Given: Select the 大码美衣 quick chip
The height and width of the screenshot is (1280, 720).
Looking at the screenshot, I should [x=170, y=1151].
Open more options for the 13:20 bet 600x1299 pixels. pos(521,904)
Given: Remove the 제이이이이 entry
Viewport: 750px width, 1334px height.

==================================================

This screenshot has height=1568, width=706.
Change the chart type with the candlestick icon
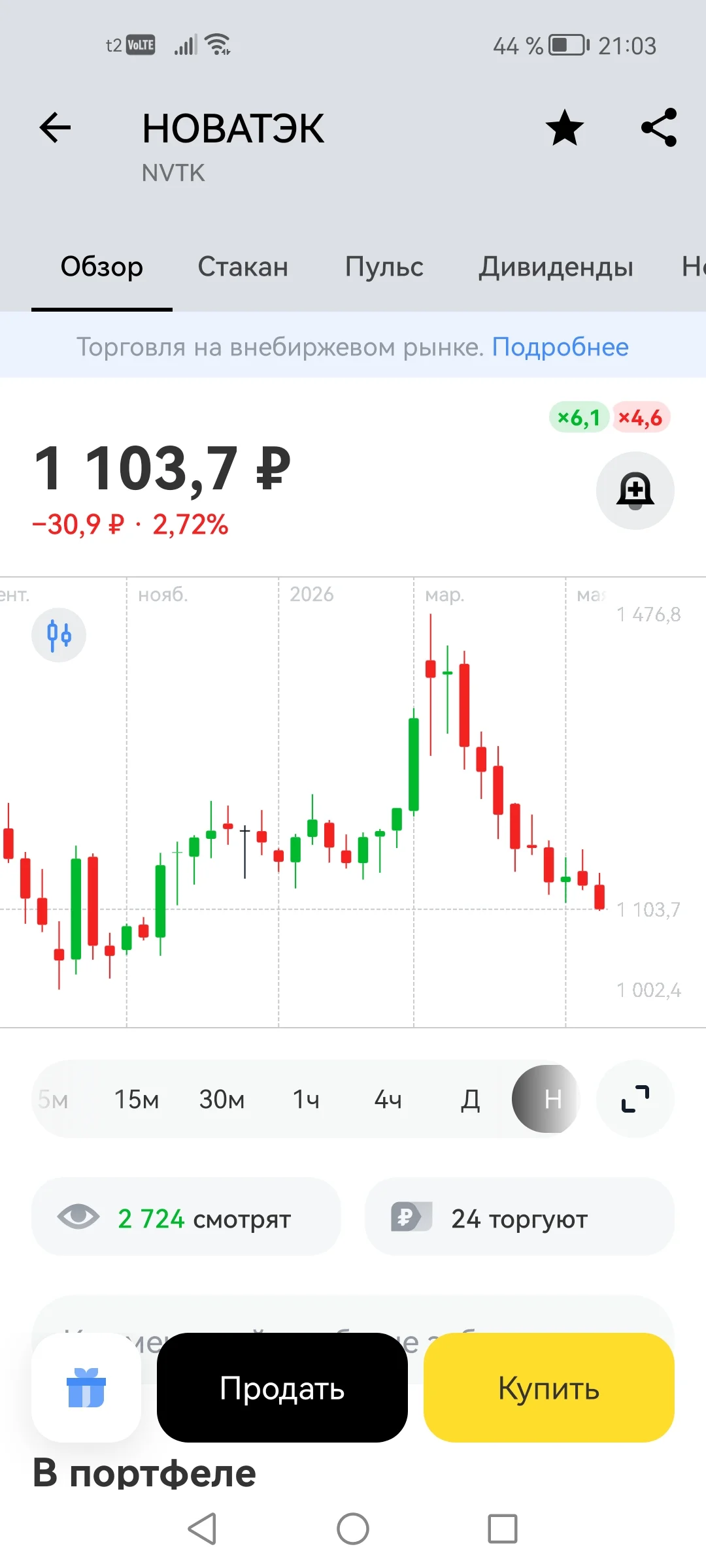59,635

==================================================

- Short problem -
Could you update the rows that start with the line containing "Given: Select the 大码美衣 quick chip" and run through the line containing "Viewport: 750px width, 1334px height.", replacing "Given" with "Instruction" and leaving everything else unchanged?

- Solution -
Instruction: Select the 大码美衣 quick chip
The height and width of the screenshot is (1280, 720).
Looking at the screenshot, I should [x=170, y=1151].
Open more options for the 13:20 bet 600x1299 pixels. pos(521,904)
Instruction: Remove the 제이이이이 entry
Viewport: 750px width, 1334px height.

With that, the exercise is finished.